Disavowals
"This is an important book . . . [that] must be viewed as Cahun and Moore's crowning artistic achievement. . . . The feat of translation that brings Disavowals to English readers is worthy of respect and gratitude. The handsomely conceived publication advances a project of illumination that will permit Anglophones to better appreciate a figure Breton described as `one of the most curious spirits (among four or five) of our times´." (Tirza True Latimer, H-France Review)
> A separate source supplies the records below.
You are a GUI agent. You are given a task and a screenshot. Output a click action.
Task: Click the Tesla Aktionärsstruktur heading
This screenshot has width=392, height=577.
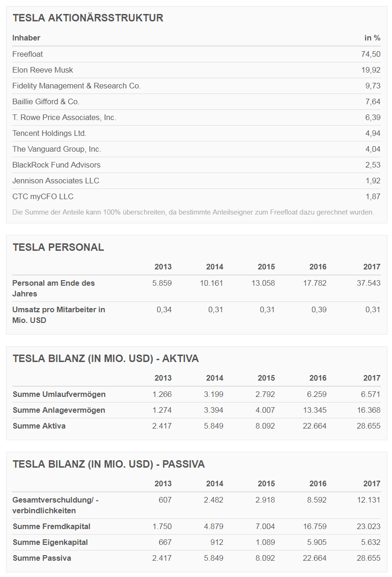pyautogui.click(x=88, y=18)
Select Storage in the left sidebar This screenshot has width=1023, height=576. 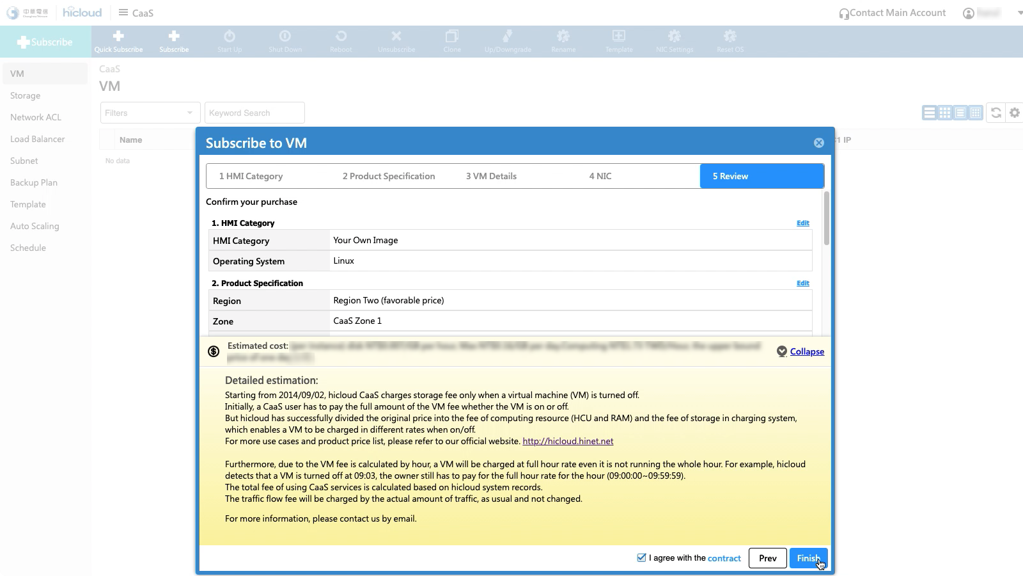click(26, 95)
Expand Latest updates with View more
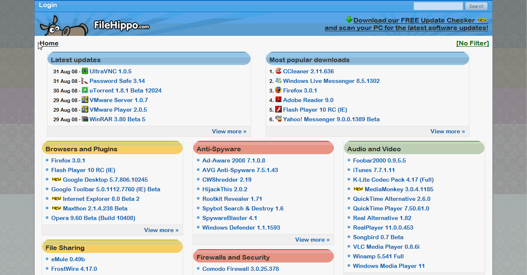The image size is (527, 275). tap(229, 131)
With an introduction by Jennifer Mundy, and contributions from Agnes Lhermitte and Francois Leperlier. Translation by Susan De Muth
'Claude Cahun's photographs are among the most celebrated of surrealist works. Disavowals reveals her also to be a major surrealist writer and radical theorist of sexuality.'
- Dawn Ades
Claude Cahun (1894-1954, born Lucie Schwob) was a poet, essayist, literary critic, translator, actress, Surrealist, revolutionary artist and photographer. Although primarily a writer, the range of Cahun's activities as an artist was rediscovered during the wave of interest in women artists, and more specifically Surrealism, during the 1980s. She is now known in the English speaking world as a photographer and, to a lesser extent, as a maker of surrealist objects. Despite the fact that Cahun was a self-confessed Anglophile and spoke fluent English, her texts were never translated into English during her lifetime.
Now for the first time, an English translation of Cahun's most important book, Aveux non avenus, first published in 1930, is being made available by Tate Publishing. With only five hundred copies of the original French version printed, the book is exceedingly rare but can be said to summarise Cahun's distinctive ideas. Accompanying the translation will be an extensive introduction, setting the text in the context of her life. The introduction draws attention to particular themes within the text, including self-interrogation, narcissism, metamorphosis, love, gender-switching, humour and fear and explore how these relate to the series of important photomontages made by Cahun with her lifelong partner, the illustrator Marcel Moore (Suzanne Malherbe). The photomontages are reproduced from the original glass-plate negatives. The volume also features the original preface from author Pierre Mac Orlan.
By making this lost masterpiece of Surrealist literature available to an English-speaking readership, this publication will bring further recognition to a seminal and previously underrated figure in twentieth-century art.